## 練習問題
下の記録をすべて、1行ずつ1つの文字列にしたJSONのリストとして書き出してください。空行は入れないでください。

::: 提供された記録

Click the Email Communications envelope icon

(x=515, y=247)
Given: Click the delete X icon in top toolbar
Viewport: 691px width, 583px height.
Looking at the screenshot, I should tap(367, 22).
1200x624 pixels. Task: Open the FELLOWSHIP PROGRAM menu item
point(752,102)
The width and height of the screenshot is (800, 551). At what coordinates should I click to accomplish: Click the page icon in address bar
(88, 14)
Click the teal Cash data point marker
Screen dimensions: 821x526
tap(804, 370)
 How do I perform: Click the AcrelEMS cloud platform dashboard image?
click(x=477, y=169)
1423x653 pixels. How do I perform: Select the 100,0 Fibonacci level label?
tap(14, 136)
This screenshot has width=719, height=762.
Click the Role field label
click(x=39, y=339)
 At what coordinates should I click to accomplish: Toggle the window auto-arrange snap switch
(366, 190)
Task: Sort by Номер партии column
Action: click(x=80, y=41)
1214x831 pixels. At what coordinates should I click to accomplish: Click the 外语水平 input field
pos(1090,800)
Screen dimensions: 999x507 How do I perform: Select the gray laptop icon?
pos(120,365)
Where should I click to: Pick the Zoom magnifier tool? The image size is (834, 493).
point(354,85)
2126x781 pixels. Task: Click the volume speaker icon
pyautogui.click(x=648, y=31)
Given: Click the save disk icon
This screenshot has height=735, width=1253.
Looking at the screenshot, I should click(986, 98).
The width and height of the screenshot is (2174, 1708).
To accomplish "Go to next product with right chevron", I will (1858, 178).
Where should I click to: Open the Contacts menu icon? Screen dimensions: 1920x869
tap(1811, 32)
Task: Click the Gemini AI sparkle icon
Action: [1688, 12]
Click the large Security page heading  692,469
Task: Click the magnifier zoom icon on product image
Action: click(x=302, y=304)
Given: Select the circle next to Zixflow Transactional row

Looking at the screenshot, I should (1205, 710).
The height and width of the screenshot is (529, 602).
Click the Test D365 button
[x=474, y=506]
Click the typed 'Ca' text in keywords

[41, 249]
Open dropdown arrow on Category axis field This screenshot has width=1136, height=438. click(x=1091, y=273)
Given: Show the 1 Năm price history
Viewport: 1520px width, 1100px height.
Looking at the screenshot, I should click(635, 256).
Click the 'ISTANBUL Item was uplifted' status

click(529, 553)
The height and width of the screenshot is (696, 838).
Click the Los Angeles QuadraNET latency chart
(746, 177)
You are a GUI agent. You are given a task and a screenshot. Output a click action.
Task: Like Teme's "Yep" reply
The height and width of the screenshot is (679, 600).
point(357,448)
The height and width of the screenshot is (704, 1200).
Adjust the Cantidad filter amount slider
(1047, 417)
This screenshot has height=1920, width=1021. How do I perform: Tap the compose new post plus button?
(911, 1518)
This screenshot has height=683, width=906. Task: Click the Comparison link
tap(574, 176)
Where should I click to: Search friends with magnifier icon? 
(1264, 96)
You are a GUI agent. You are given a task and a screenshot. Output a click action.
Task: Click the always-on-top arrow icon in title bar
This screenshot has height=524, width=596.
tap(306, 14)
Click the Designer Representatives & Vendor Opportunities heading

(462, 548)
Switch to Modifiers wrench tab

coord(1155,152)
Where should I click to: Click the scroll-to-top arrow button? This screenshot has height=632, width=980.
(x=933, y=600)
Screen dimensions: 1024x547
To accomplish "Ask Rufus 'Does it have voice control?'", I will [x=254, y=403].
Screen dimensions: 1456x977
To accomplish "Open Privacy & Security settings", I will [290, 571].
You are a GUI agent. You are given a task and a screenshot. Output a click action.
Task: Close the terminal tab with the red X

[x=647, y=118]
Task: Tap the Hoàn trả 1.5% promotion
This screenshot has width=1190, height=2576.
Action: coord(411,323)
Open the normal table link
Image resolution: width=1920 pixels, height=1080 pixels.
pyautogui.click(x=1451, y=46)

::::::

## 解答
[
  "Click the Email Communications envelope icon",
  "(x=515, y=247)",
  "Given: Click the delete X icon in top toolbar",
  "Viewport: 691px width, 583px height.",
  "Looking at the screenshot, I should tap(367, 22).",
  "1200x624 pixels. Task: Open the FELLOWSHIP PROGRAM menu item",
  "point(752,102)",
  "The width and height of the screenshot is (800, 551). At what coordinates should I click to accomplish: Click the page icon in address bar",
  "(88, 14)",
  "Click the teal Cash data point marker",
  "Screen dimensions: 821x526",
  "tap(804, 370)",
  " How do I perform: Click the AcrelEMS cloud platform dashboard image?",
  "click(x=477, y=169)",
  "1423x653 pixels. How do I perform: Select the 100,0 Fibonacci level label?",
  "tap(14, 136)",
  "This screenshot has width=719, height=762.",
  "Click the Role field label",
  "click(x=39, y=339)",
  " At what coordinates should I click to accomplish: Toggle the window auto-arrange snap switch",
  "(366, 190)",
  "Task: Sort by Номер партии column",
  "Action: click(x=80, y=41)",
  "1214x831 pixels. At what coordinates should I click to accomplish: Click the 外语水平 input field",
  "pos(1090,800)",
  "Screen dimensions: 999x507 How do I perform: Select the gray laptop icon?",
  "pos(120,365)",
  "Where should I click to: Pick the Zoom magnifier tool? The image size is (834, 493).",
  "point(354,85)",
  "2126x781 pixels. Task: Click the volume speaker icon",
  "pyautogui.click(x=648, y=31)",
  "Given: Click the save disk icon",
  "This screenshot has height=735, width=1253.",
  "Looking at the screenshot, I should click(986, 98).",
  "The width and height of the screenshot is (2174, 1708).",
  "To accomplish \"Go to next product with right chevron\", I will (1858, 178).",
  "Where should I click to: Open the Contacts menu icon? Screen dimensions: 1920x869",
  "tap(1811, 32)",
  "Task: Click the Gemini AI sparkle icon",
  "Action: [1688, 12]",
  "Click the large Security page heading  692,469",
  "Task: Click the magnifier zoom icon on product image",
  "Action: click(x=302, y=304)",
  "Given: Select the circle next to Zixflow Transactional row",
  "Looking at the screenshot, I should (1205, 710).",
  "The height and width of the screenshot is (529, 602).",
  "Click the Test D365 button",
  "[x=474, y=506]",
  "Click the typed 'Ca' text in keywords",
  "[41, 249]",
  "Open dropdown arrow on Category axis field This screenshot has width=1136, height=438. click(x=1091, y=273)",
  "Given: Show the 1 Năm price history",
  "Viewport: 1520px width, 1100px height.",
  "Looking at the screenshot, I should click(635, 256).",
  "Click the 'ISTANBUL Item was uplifted' status",
  "click(529, 553)",
  "The height and width of the screenshot is (696, 838).",
  "Click the Los Angeles QuadraNET latency chart",
  "(746, 177)",
  "You are a GUI agent. You are given a task and a screenshot. Output a click action.",
  "Task: Like Teme's \"Yep\" reply",
  "The height and width of the screenshot is (679, 600).",
  "point(357,448)",
  "The height and width of the screenshot is (704, 1200).",
  "Adjust the Cantidad filter amount slider",
  "(1047, 417)",
  "This screenshot has height=1920, width=1021. How do I perform: Tap the compose new post plus button?",
  "(911, 1518)",
  "This screenshot has height=683, width=906. Task: Click the Comparison link",
  "tap(574, 176)",
  "Where should I click to: Search friends with magnifier icon? ",
  "(1264, 96)",
  "You are a GUI agent. You are given a task and a screenshot. Output a click action.",
  "Task: Click the always-on-top arrow icon in title bar",
  "This screenshot has height=524, width=596.",
  "tap(306, 14)",
  "Click the Designer Representatives & Vendor Opportunities heading",
  "(462, 548)",
  "Switch to Modifiers wrench tab",
  "coord(1155,152)",
  "Where should I click to: Click the scroll-to-top arrow button? This screenshot has height=632, width=980.",
  "(x=933, y=600)",
  "Screen dimensions: 1024x547",
  "To accomplish \"Ask Rufus 'Does it have voice control?'\", I will [x=254, y=403].",
  "Screen dimensions: 1456x977",
  "To accomplish \"Open Privacy & Security settings\", I will [290, 571].",
  "You are a GUI agent. You are given a task and a screenshot. Output a click action.",
  "Task: Close the terminal tab with the red X",
  "[x=647, y=118]",
  "Task: Tap the Hoàn trả 1.5% promotion",
  "This screenshot has width=1190, height=2576.",
  "Action: coord(411,323)",
  "Open the normal table link",
  "Image resolution: width=1920 pixels, height=1080 pixels.",
  "pyautogui.click(x=1451, y=46)"
]